Artists Of The Year CMU Approved

CMU Artists Of The Year 2013: Arctic Monkeys

By | Published on Tuesday 17 December 2013

Arctic Monkeys

Each weekday in the run up to the Christmas break, we will reveal another of our ten favourite artists of the year. To see each artist as they’re revealed, sign up to receive the CMU Daily or check this page. Today, Arctic Monkeys…

Against mile-high odds, Arctic Monkeys have had a shock ‘sexy renaissance’ this year, stealing a best-selling stealth hit in fifth LP ‘AM’, a true triumph given the current interest-lull in ‘indie’ music.

A razor-sharp simplification of all the Arctics are and were; ‘AM’ is an extraordinary, one-of-a-kind ace card for a band to deal at this middling phase in their lifeline. I say ‘middling’, Alex Turner et al aren’t exactly past it, but their last LP, 2011’s ‘Suck It And See’, felt like them merely ticking over, just getting by on that whole ‘everyman-with-charisma’ thing they do so very well. Well, that, and strong songwriting and Turner’s still-unrivaled turn of phrase, which I guess means they were already getting by quite nicely, thanks.

But see, ‘Suck It…’ had brains, and brawn, but it sounded torn between the timid ‘Piledriver Waltz’-style sonnets a la the Arctic Monkeys of yesteryear, and its more muscular, ambitious parts, swinging spin balls like ‘Brick By Brick’ and the appallingly titled ‘Don’t Sit Down Cause I’ve Moved Your Chair’. It’s a restive, stormy record by a band not quite satisfied with themselves, and practically bleeds dissatisfaction, which, though that is and will always be their shtick, felt too worn a shtick for them to be leaning on so heavily.

The other issue was that it didn’t really have any ‘hits’ on its hands, not that anyone minded, but still, a hit would’ve been nice. Not that Arctic Monkeys have really been much of a singles band since they discovered the medium of the album, until, that is, lead ‘AM’ track ‘R U Mine’, which came in like a wrecking ball at the start of 2012, signaling in very large capital letters the beginning of a new Arctics age.

And then there’s the new image, an all-new devil-may-care ‘attitude’, the ‘fuck it’ swag and bravado they’d play-acted at in the past, but never been brave enough to fully don. It was almost like, along with the pearl snaps and 1950s bin-man coif, Turner in particular was taking on a whole other character, and rolling in the creative scope that kind of ‘disconnect’ affords.

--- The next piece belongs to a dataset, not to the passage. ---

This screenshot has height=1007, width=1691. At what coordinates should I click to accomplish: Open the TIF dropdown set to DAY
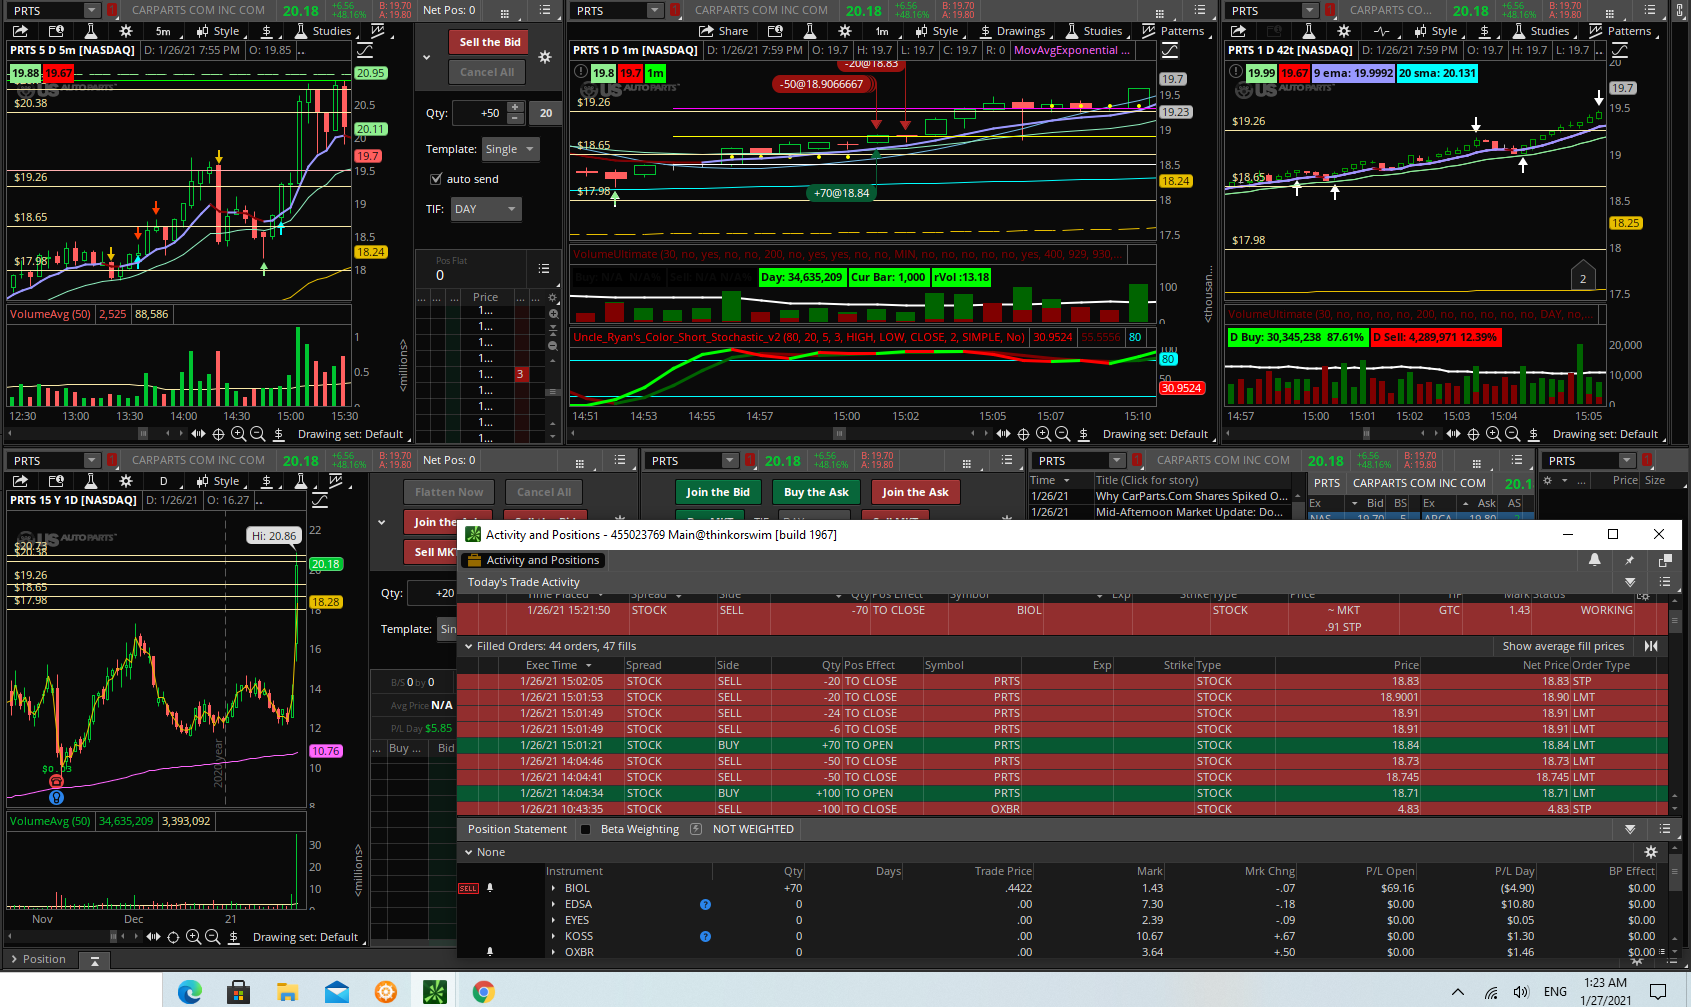tap(486, 209)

He’s stronger – in voice and as a lyricist/writer/producer – than ever, as are the band as an entity, and all this just as it was starting to look doubtful that they could ever match ‘Whatever People Say I Am, That’s What I’m Not’ for vigor and all-over quality. ‘AM’ is remarkable because it’s such a radical save, and what’s more, because it shows that, for a band who were idling somewhat, stuck on a plateau, it isn’t over til it’s over, or until you give up. Divine inspiration can dawn on any given day, and for the Arctic Monkeys it came to them in the ‘AM’.